America's top intelligence official echoed what many U.S. experts have long argued when he said this week there was little chance North Korea would agree to shut down its nuclear weapons program.
The surprise, though, was that National Intelligence Director James Clapper had made the statement publicly, staking out a position contrary to the White House's and wading into policy questions.
"To hear the head of the intelligence community say that the North Koreans are not going to give up their nuclear weapons, he's just telling us what everyone already knows," said Ralph Cossa, president of the Pacific Forum CSIS, a Honolulu-based foreign policy research institute, and a longtime Asia security analyst with the U.S. military.
But when Clapper said that it was probably a "lost cause" to convince the North Koreans to abandon their nuclear program — as opposed to presenting a carefully measured analysis of the current situation — he was going beyond the normal role of an intelligence official.
"Intel guys are supposed to tell you what they assess of the world, but are supposed to steer clear of talking about policy," Cossa said.
"If you want to talk about policy, you retire first."
Only Clapper knows why he made the statement Tuesday during a question-and-answer session following a speech at the Council on Foreign Relations in New York.
Some observers believe he may have simply misspoken — accidentally telling the truth in a wide-ranging discussion. Others wondered if it could be a way to tell Beijing it needs to ramp up enforcement of international sanctions on North Korea. Still others saw a signal to Pyongyang about a possible change in U.S. policy.
Or, maybe, it was about the upcoming presidential election, and Clapper was telling the next U.S. president that things need to change.
He "only has to toe the party line for the next three months," said John Raines, head of political risk at the international analysis firm IHS Markit. Perhaps he decided "he could say something he felt was important."
North Korea, for its part, insists it will never give up its nuclear weapons, declaring itself a "nuclear state" in its 2012 constitution. One of the government's key policies, byungjin, calls for developing a nuclear arsenal even as it builds its domestic economy. Pyongyang regularly tosses around atomic threats, warning recently that if it detected any sign of aggression it would reduce Seoul and Washington to "a heap of ashes through a Korean-style pre-emptive nuclear strike."
North Korea's leader, Kim Jong Un, appears to see nuclear weapons as a guarantee of his own survival — that no country will attack him if he's able to respond with such force. He has ordered a dramatic increase in nuclear and missile tests since coming to power in 2011, and particularly over the past year, increasing both the strength of the North's nuclear blasts and the range of its missiles.
North Korea may already have nuclear-tipped missiles capable of hitting U.S. military bases in the Pacific, and analysts increasingly believe it could have the ability to strike the western United States in less than five years.
Washington has long insisted it will not accept a nuclear-armed North Korea, and officials reiterated that after Clapper's comments, saying there had been no policy changes. A string of U.S. administrations have demanded that North Korea denuclearize, but aid-for-disarmament talks have been stalled for years, and sanctions have failed to slow Pyongyang's weapons programs.

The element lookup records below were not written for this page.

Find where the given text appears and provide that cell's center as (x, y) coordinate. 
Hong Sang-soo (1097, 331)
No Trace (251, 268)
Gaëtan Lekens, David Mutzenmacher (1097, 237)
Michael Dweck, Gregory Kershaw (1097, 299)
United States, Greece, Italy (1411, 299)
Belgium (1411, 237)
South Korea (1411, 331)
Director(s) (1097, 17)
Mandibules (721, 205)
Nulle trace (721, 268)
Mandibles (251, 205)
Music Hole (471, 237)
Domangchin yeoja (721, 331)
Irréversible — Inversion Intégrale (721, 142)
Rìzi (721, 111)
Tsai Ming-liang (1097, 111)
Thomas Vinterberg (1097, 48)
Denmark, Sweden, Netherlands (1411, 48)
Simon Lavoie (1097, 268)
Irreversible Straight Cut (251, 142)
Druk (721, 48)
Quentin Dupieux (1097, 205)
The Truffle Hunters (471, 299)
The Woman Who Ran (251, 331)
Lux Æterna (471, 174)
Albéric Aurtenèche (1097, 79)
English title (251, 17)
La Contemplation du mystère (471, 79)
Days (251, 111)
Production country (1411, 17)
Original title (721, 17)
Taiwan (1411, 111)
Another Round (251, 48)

"Looking at the ways that Kim Jong Un has spoken of the North Korean nuclear program, it's clearly not something he wants to trade away," said Andrea Berger, a proliferation expert at the Royal United Services Institute, a London-based security research center. "They actually may never sell their nuclear program at any price."

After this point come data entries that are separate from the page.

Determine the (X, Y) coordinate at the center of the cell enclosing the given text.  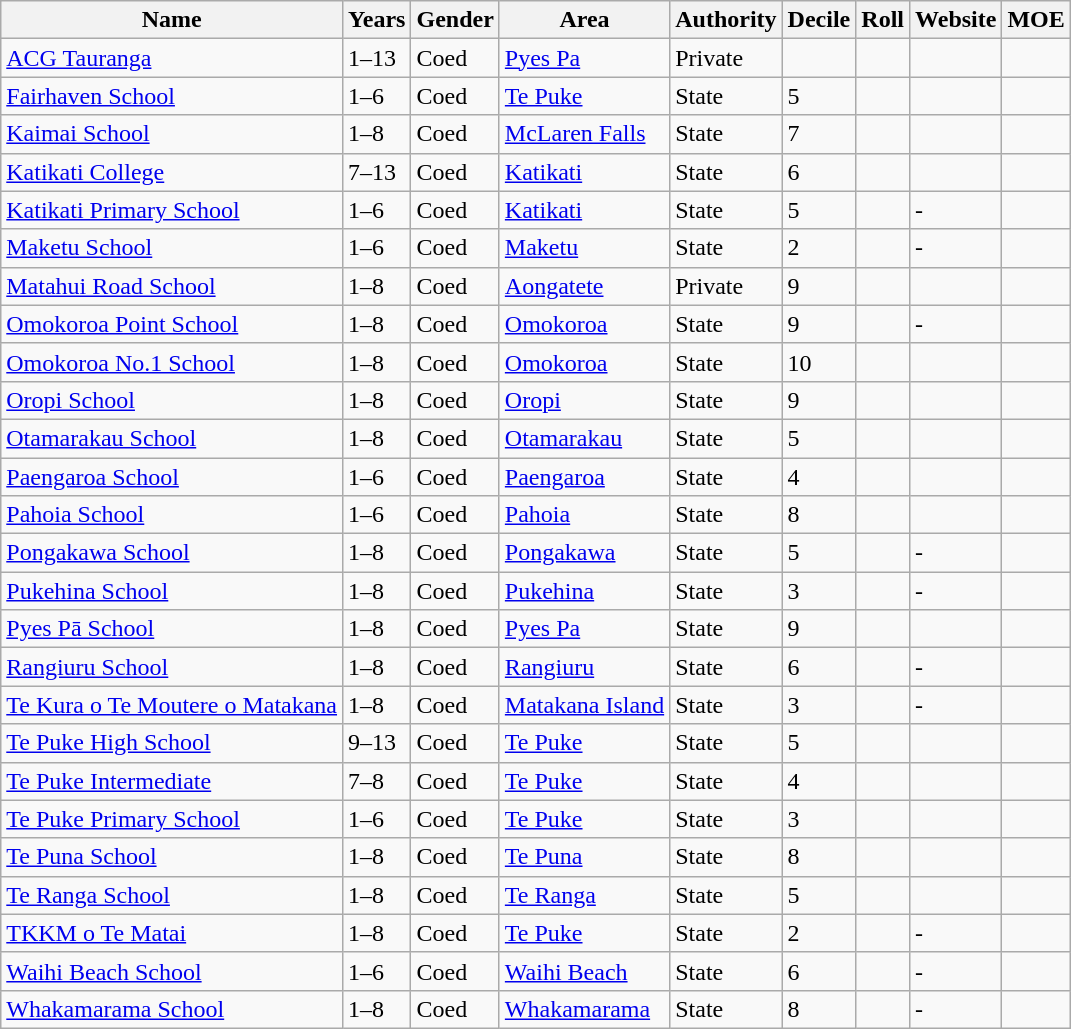
7–8 (377, 781)
Paengaroa School (172, 477)
Pahoia School (172, 515)
Whakamarama (584, 1009)
Otamarakau School (172, 438)
Pahoia (584, 515)
Website (956, 20)
Aongatete (584, 286)
Te Puke Primary School (172, 819)
Omokoroa Point School (172, 324)
Waihi Beach (584, 971)
Paengaroa (584, 477)
9–13 (377, 743)
Gender (455, 20)
Authority (726, 20)
Matahui Road School (172, 286)
Fairhaven School (172, 96)
Decile (819, 20)
Katikati College (172, 172)
1–13 (377, 58)
Years (377, 20)
Maketu School (172, 248)
Pukehina (584, 591)
ACG Tauranga (172, 58)
Waihi Beach School (172, 971)
Matakana Island (584, 705)
7–13 (377, 172)
Otamarakau (584, 438)
Oropi (584, 400)
Omokoroa No.1 School (172, 362)
Katikati Primary School (172, 210)
Kaimai School (172, 134)
Pyes Pā School (172, 629)
7 (819, 134)
Te Puke Intermediate (172, 781)
Name (172, 20)
Te Puna School (172, 857)
Te Puna (584, 857)
Maketu (584, 248)
Pongakawa (584, 553)
Area (584, 20)
Rangiuru (584, 667)
TKKM o Te Matai (172, 933)
10 (819, 362)
Pongakawa School (172, 553)
Te Ranga School (172, 895)
Roll (883, 20)
Te Puke High School (172, 743)
Oropi School (172, 400)
Te Kura o Te Moutere o Matakana (172, 705)
Whakamarama School (172, 1009)
MOE (1036, 20)
Rangiuru School (172, 667)
Te Ranga (584, 895)
Pukehina School (172, 591)
McLaren Falls (584, 134)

What they may be willing to accept, she said, is some sort of limits on their program, a possibility Clapper also mentioned.
"The best we could probably hope for is some sort of cap," Clapper said. "But they're not going to do that just because we ask them. There's going to have to be some significant inducements."
Those inducements could be carrots, sticks or some sort of combination, anything from multibillion-dollar aid packages to the threat of tightened sanctions.
The U.S. has long opposed negotiating a cap on Pyongyang's nuclear program, fearing it would be a tacit acknowledgement of North Korea as a nuclear weapons state, and would reflect a failure of years of American policy.
"We need to get to the table to figure out what the incentives are that are going to change the North Korean posture," said Dennis Wilder," a professor at Georgetown University and former official with the CIA and the National Security Council. Wilder called efforts to get China to tighten sanctions on North Korea one of the most important challenges of the next U.S. administration.
Until there's a new U.S. president, though, it's unlikely anything will change between Washington and Pyongyang.
"Right now we're kind of stuck on our narrative and they're kind of stuck on theirs," Clapper said after his speech.